“So I need to pull slow or fast?”
“Yes. Kind of.”
As you may have heard, it takes 10,000 hours of practice to master something. This is true for the Olympic lifts (you may want to triple that number as there are 3 different lifts;). But, if you are walking into the gym 1x per week to perform the lift this will NEVER happen (so you need to increase your frequency of practice). Likewise, even the most dedicated lifter several months into training must be patient. A great quote on the back of John Thrush’s Team Calpian’s t-shirts is, “beware the fury of a patient man.” Took me a long time to understand that one. But, it was just the combination I needed to add to my see bar and kill it mentality.
“Power Positions”: Hip for snatch and thigh for clean.
So, setting yourself up for that point is crucial. In reality, you can make some mistakes on the way up until you get there and finish so well at the top of the pull that all mistakes are forgiven, but DON’T bet on it! That is fool’s gold.
The job of the first pull is to get set for the finish, if you destroy this on the way there, you screwed the pooch. So, rushing this point and trying to explode off the floor is not wise. At this point you would do better pulling SLOOOOOOOW and SMOOOOOOTH. At least to get your rhythm and pull down. Once this is MASTERED, NOT BARELY ACHIEVEABLE 3 out of 10 times, but MASTERED, then you can EARN more speed.
Think of the correct tempo or rhythm of the pull as a space shuttle taking off into orbit. At the takeoff point it throws out tons of flames with a huge slow push off of the ground and builds speed as it takes off into outer space, hitting a peak velocity as it nears outer space (and yes, sometimes pulling from the proper position off the floor will feel less strong/fast than the way you want to rip it off with a soft back/arms/hips too high, etc. But, it doesn’t matter how you start but how you FINISH! And, as you now see how important it is to be in the right place to start, so that you can be in the right place to FINISH, then it is worth it).

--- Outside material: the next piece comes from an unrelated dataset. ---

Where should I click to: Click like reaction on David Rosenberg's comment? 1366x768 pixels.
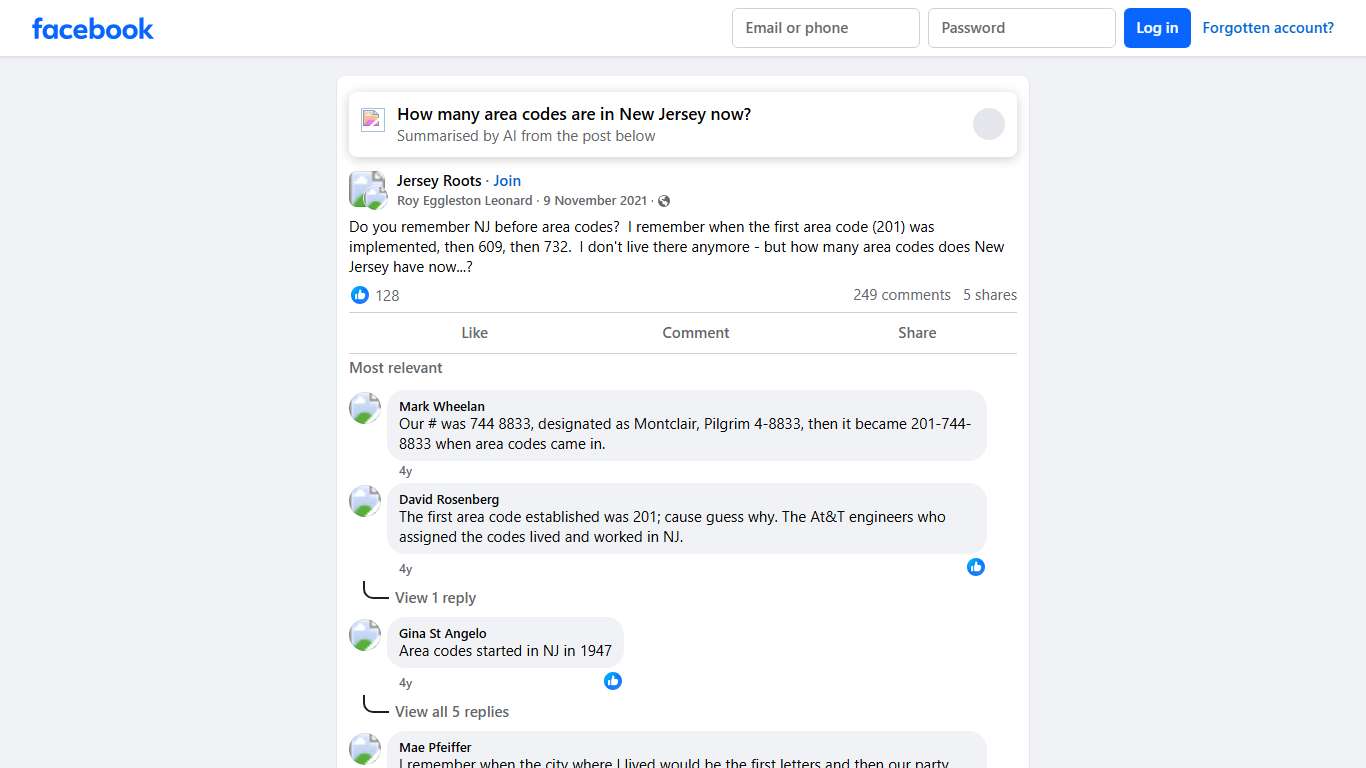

It should NOT be: Rip off the floor with maximum pull/speed/power. This burns out your energy too soon off of the floor and gives way to faulty patterns like hips shooting, center of gravity going too far forward into the forefoot, and ultimately very little left to give once you get to the power position /hips/thighs to finish your pull. BUILD SPEED. And now you understand, “slow is smooth, smooth is fast.”-Coach Burgener
It is a rookie mistake to come in and start dropping snatch bombs like the ultimate warrior if you have no consistent bar path or rhythm. Then, you are merely a hack taking pot shots with the barbell (Prepare for the bad pains and injuries). When you are finesse-full, technically sound, and consistent, drop those snatch bombs and bring the speed! And then you will understand the saying, “nothing feels better than a good snatch.” Dork.